Note in particular that you no longer need to create separate methods for scalars and vectors, it’s handled by map_get. And if you add other containers, you’ll only need to add a single map version for that container.

(Note: I don’t know what your actual code looks like, but if the prework is not always the same, perhaps you don’t want to generate it in the map functions, but in the callers, and pass it to map_get. Or pass it as a function, like idx_getter.)

All of this should be type stable and fairly performant:

julia> code_warntype(interface_get, (InterfaceIndirect,))
Body::Float64

julia> code_warntype(interface_get, (Vector{InterfaceIndirect},))
Body::Array{Float64,1}

julia> code_warntype(application_get, (ApplicationIndirect,))
Body::Float64

julia> code_warntype(application_get, (Vector{ApplicationIndirect},))
Body::Array{Float64,1}
Click here for full code, plus a test.
using BenchmarkTools

struct InterfaceIndirect index::Int64 end
struct ApplicationIndirect ref::InterfaceIndirect end

function prework()
    # prework goes here
    rand(100_000)
end

function lookup(pre, idx)
    # get logic goes here (assuming it's more than just an index lookup)
    pre[idx]
end

function map_get(idx_getter::Function, e)
    pre = prework()
    lookup(pre, idx_getter(e))
end

function map_get(idx_getter::Function, v::AbstractVector)
    pre = prework()
    [lookup(pre, idx_getter(e)) for e in v]
end

interface_get(indirect) = map_get(e -> e.index, indirect)

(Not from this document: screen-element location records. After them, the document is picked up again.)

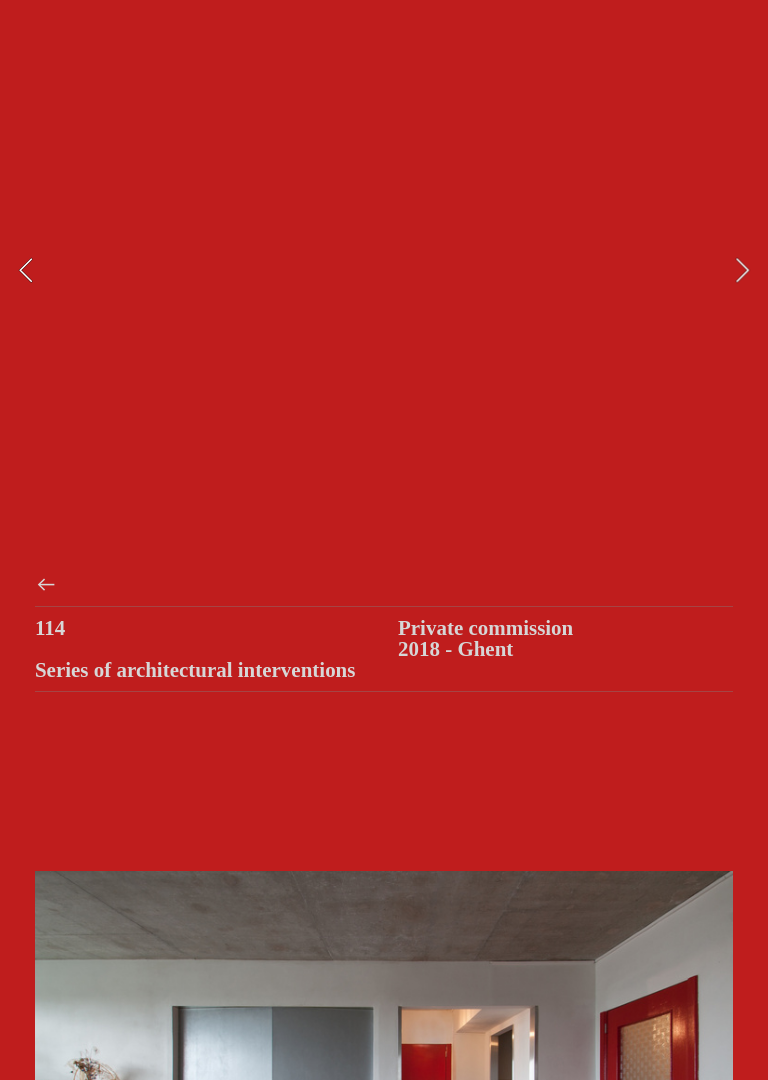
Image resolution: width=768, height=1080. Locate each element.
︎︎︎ (46, 585)
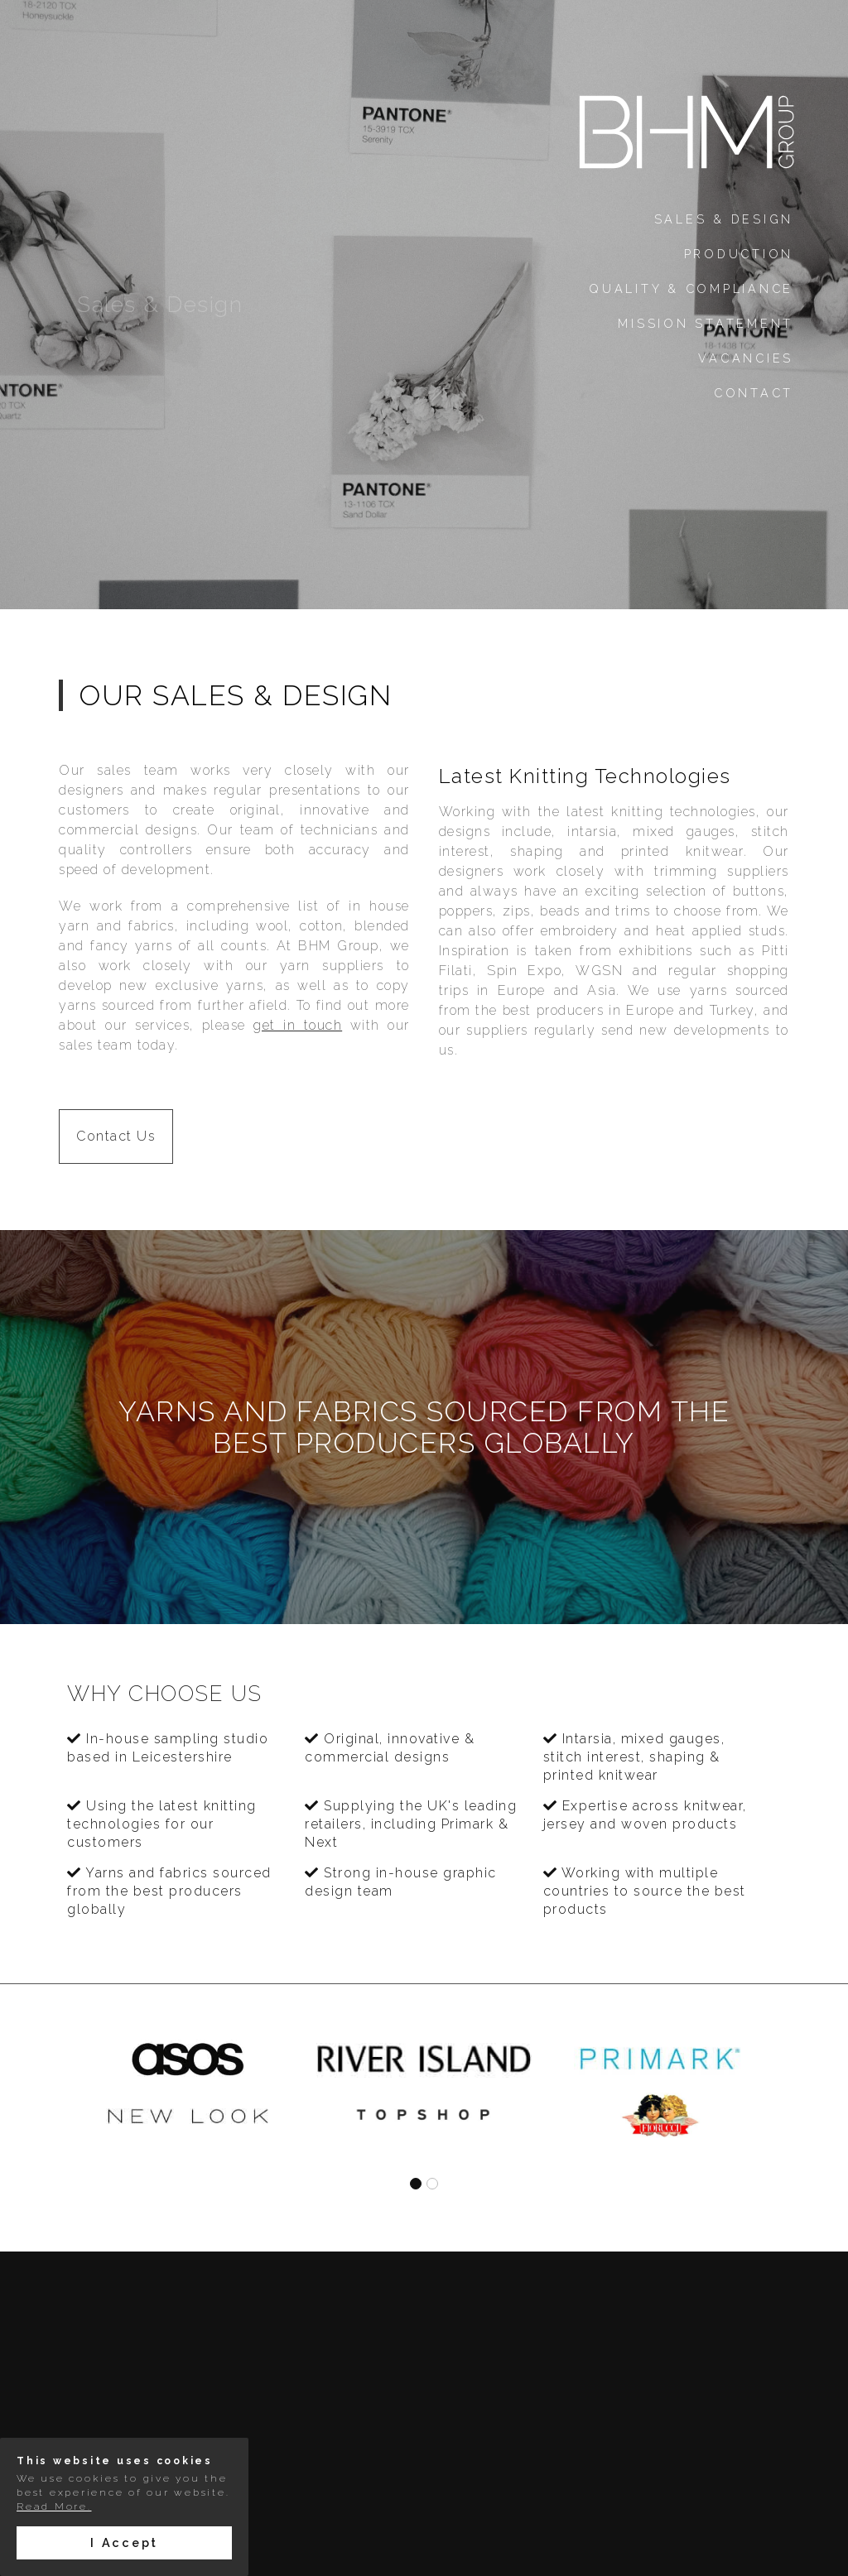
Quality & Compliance (691, 288)
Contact (753, 393)
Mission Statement (705, 323)
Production (739, 254)
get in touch (297, 1025)
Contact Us (116, 1136)
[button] (415, 2186)
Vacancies (745, 358)
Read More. (54, 2506)
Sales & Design (724, 219)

application_get(app_indirect) = map_get(e -> e.ref.index, app_indirect)

function timeit()
    v = 1:10000 .|> n -> InterfaceIndirect(n)
    @btime interface_get($v[1])
    @btime interface_get($v)
    v = 1:10000 .|> n -> ApplicationIndirect(InterfaceIndirect(n))
    @btime application_get($v[1])
    @btime application_get($v)
    nothing
end

timeit()

#3

(How does one get the “unfold for full code” to work?)


#4

Just click on that line! Edited to clarify.


#5

I mean what did you do so that happens to appear in discourse and displays as it does?


#6

When you compose a post, there’s a little cogwheel in the menu. Click on that, then click “Hide Details”.


#7

If you need to precompute something once, but hide that from the interface, you may find

useful.


#8

The one aspect to the approach, due to a requirement I may not have articulated is the the interface_get(...) method need to be-able to dispatch on multiple types in its own module and the prework that is done is dependent on the type.

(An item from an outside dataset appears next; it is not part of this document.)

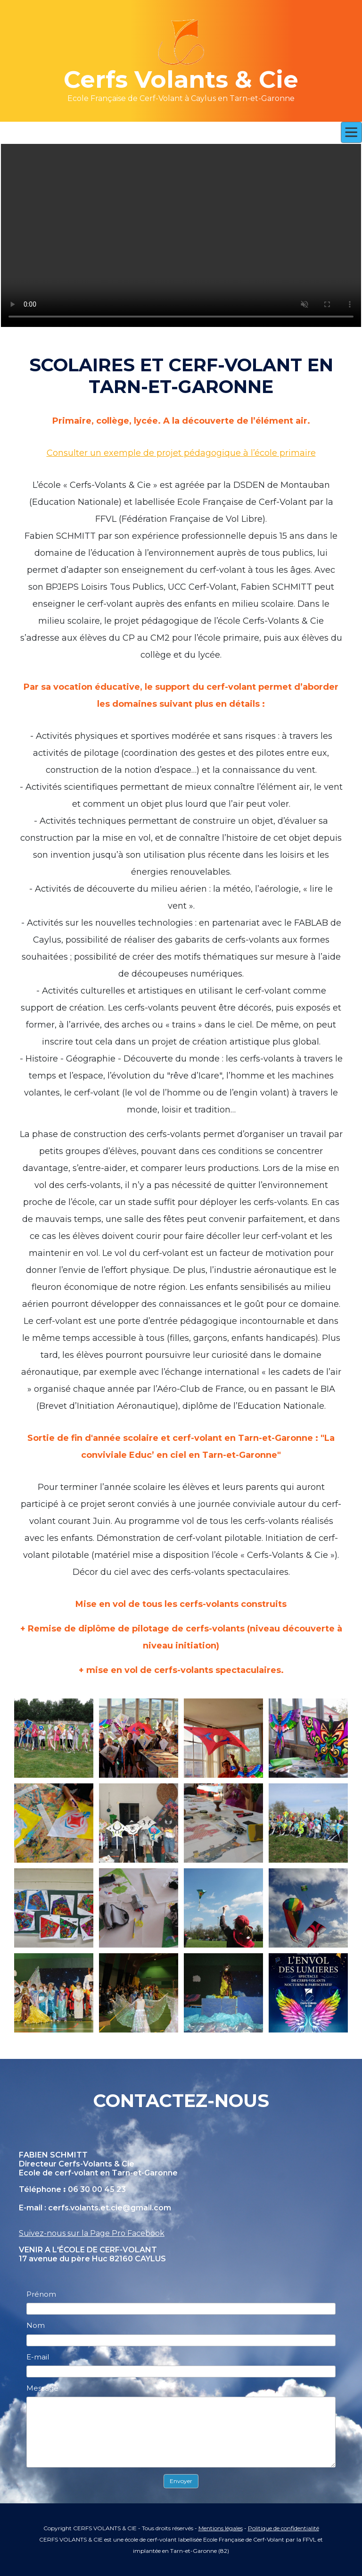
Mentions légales (220, 2528)
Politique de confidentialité (283, 2528)
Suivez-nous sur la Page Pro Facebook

So in the example that won’t work because of the lack of eltype on Generators you would see::

 interface_get(iter::IT) where IT =  _interface_get(eltype(IT),iter)

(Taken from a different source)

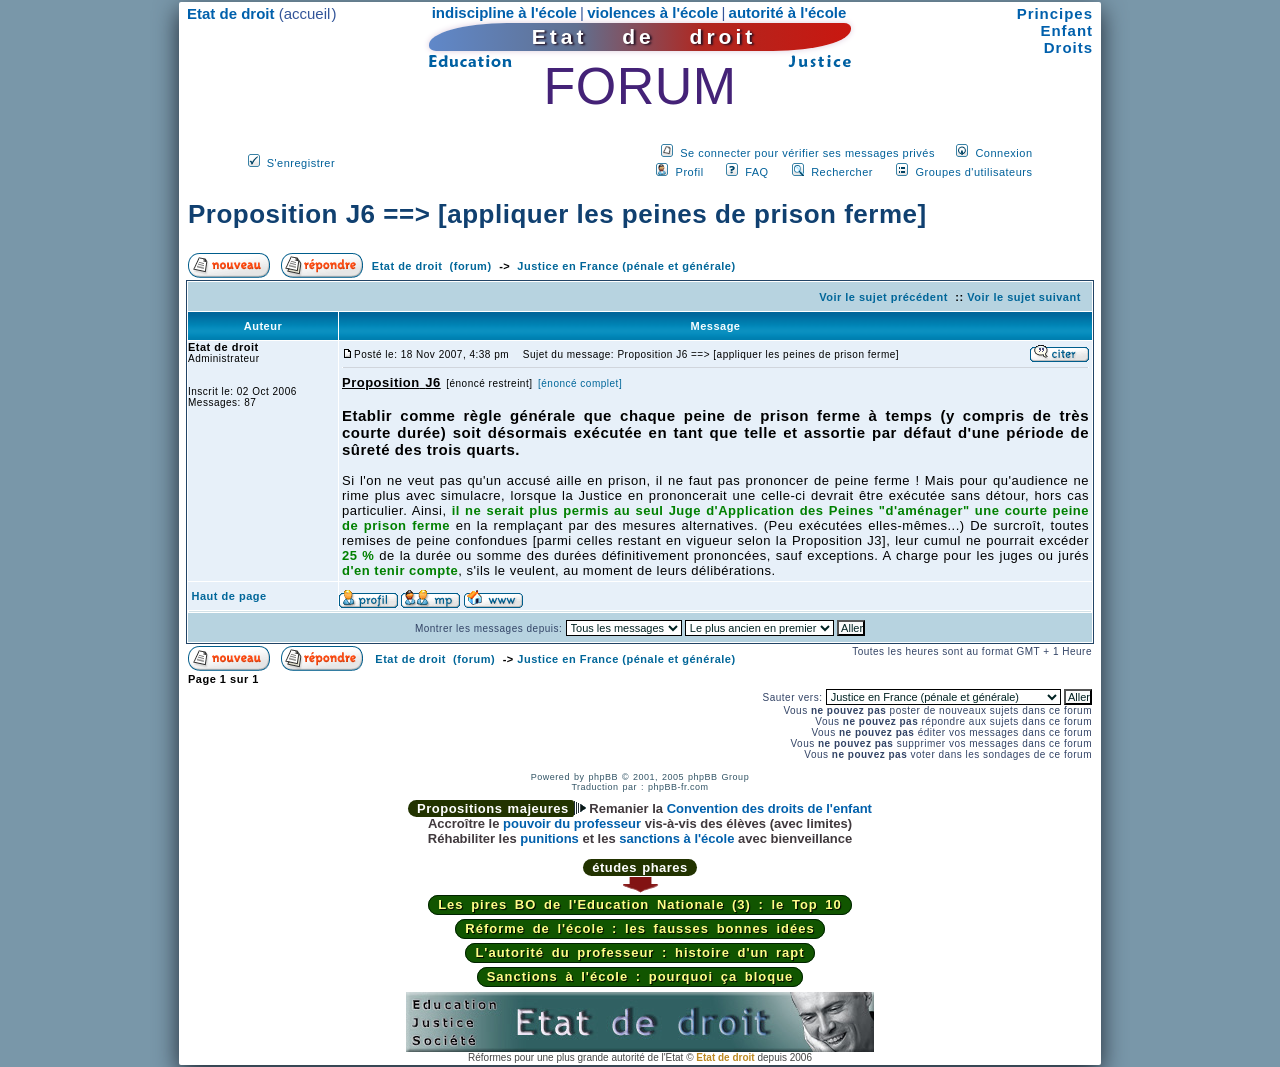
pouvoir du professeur (572, 823)
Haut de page (229, 596)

function _interface_get(::Type{InterfaceIndirect}, iter) 
    prework=preworker(::Type{InterfaceIndirect})
    return [ prework[indirect.index] for indirect in iter ]
end

function _interface_get(::Type{AnotherInterfaceIndirect}, iter) 
    prework=preworker(::Type{AnotherInterfaceIndirect})
    return [ prework[indirect.index] for indirect in iter ]
end

#9

Why can’t you just take the element / eltype of the first element and dispatch on that?

function interface_get(iter)
    prework = preworker(first(iter))
    return [prework[indirect.index] for indirect in iter]
end

If this is not sufficient, perhaps you could post a more complete MWE that compiles and illustrates your problem?


#10

Yes, that would work it just feels un-satisfying though.

Is the problem that I am trying to do this in an un-Julian way? Would broadcasting be a better approach?
Lets say I have:

index(ojb::ApplicationIndirect) = obj.ref

How could I get this to work:

function application_get(v_app_indirect::Vector{ApplicationIndirect})
    interface_get.(index.(v_app_indirect))
end

#11

I don’t see how broadcasting would be better. Your example will end up calling interface_get with single elements, so you will be calculating prework over and over again. One way to solve that is using caching / lazy initialization like in Tamas’ link above (see the Lazy struct I proposed). Then you could push the calculation of prework all the way to the lookup method (where the prework is accessed). Whether that’s better or not is hard to tell – in my experience lazy variables can make the code slightly more complex and increase the risk of errors, and the lazy indirection will also add a small overhead to the lookup (few nanoseconds if cached; probably acceptable unless the lookup is trivial like in the example above).